Proposal: pass default value to `std.mem.Allocator.create` etc
This proposal competes with #15764.
In Zig, you typically have to explicitly write undefined to get an undefined value. There are exceptions (e.g. @intFromPtr(&{}) can give you @as(usize, undefined) without ever explicitly spelling that out), but as a general rule, it's considered bad form for a language feature or API to give you undefined values without you explicitly acknowledging that.
There is one obvious part of the standard library where this rule is not followed: allocators! Allocators always return uninitialized memory. This is familiar to those of us coming from C, but when you stop and think about it, is actually pretty difficult to justify. If I want a local variable to be uninitialized, I write var x: u32 = undefined, because this is far more clear; why do we not apply the same logic to std.mem.Allocator.create?

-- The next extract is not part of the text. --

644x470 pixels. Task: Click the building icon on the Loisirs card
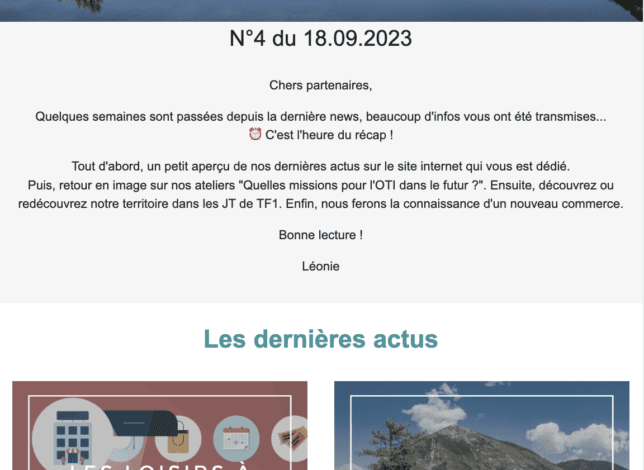click(73, 437)
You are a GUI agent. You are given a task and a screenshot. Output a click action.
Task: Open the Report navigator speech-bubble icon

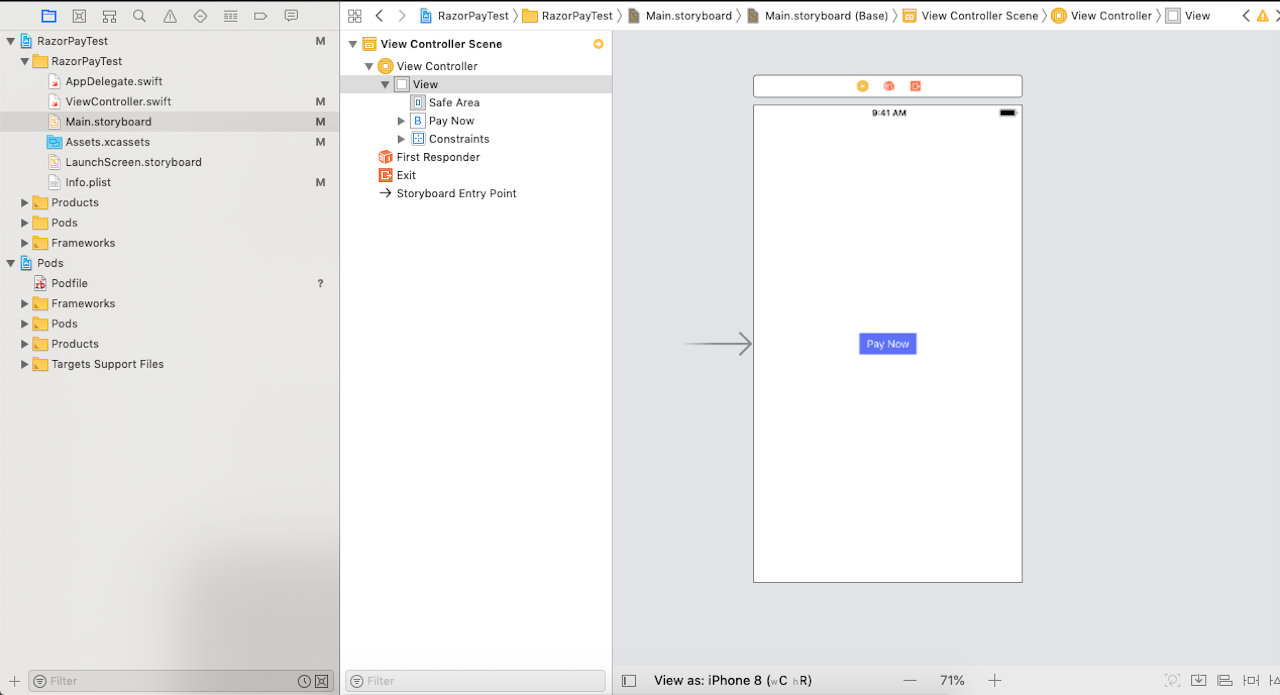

This would also make the most common usage pattern of create -- allocating a value, then immediately following it up with an assignment (ptr.* = ...) -- more convenient.

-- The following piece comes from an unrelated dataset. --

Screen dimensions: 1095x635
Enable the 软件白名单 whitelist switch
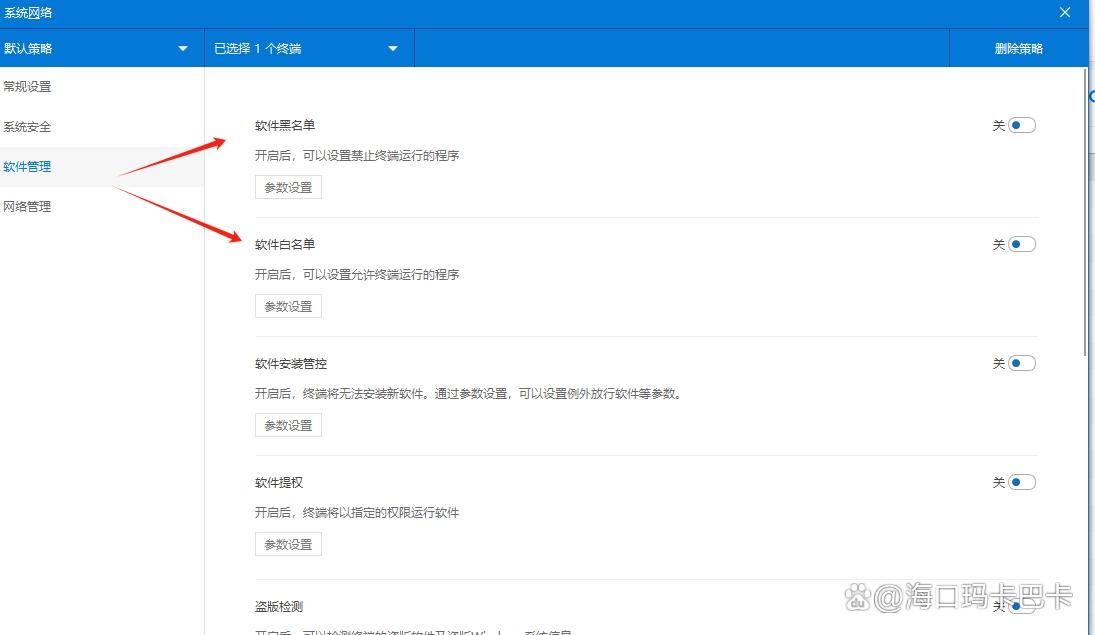1021,243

This proposal suggests to change the implementation of std.mem.Allocator.create to the following:
pub inline fn create(self: Allocator, comptime T: type, init_val: T) Error!*T {
if (@sizeOf(T) == 0) return comptime &init_val;
const ptr: *T = @ptrCast(try self.allocBytesWithAlignment(@alignOf(T), @sizeOf(T), @returnAddress()));
ptr.* = init_val;
return ptr;
}
The inline annotation is used here to allow propagation of a comptime-known init_val, which is particularly important in the case where it is undefined. An optimizer may not have good reason to inline this function, which would lead to an actual store of an undefined value to the allocated pointer, which could add up to a lot of wasted CPU cycles. In addition, the inline annotation probably helps to avoid binary bloat, at least in debug builds.
Bonus Proposal
One can consider whether we should give the same treatment to alloc. A direct analogy would effectively transform it into dupe; however, this is unhelpful, as you typically don't have a slice to hand while you're trying to construct another slice! So, the only option seems to be to take an init_val: T and @memset the entire slice to this value. If we want to consider this, I propose it should apply to the following methods:
allocallocWithOptionsallocWithOptionsRetAddrallocSentinelalignedAllocallocAdvancedWithRetAddr
Going even deeper, we can ask whether resize/realloc/reallocAdvanced should take a parameter to init added buffer capacity with. However, my opinion is that this would be taking the idea to an unreasonable extreme.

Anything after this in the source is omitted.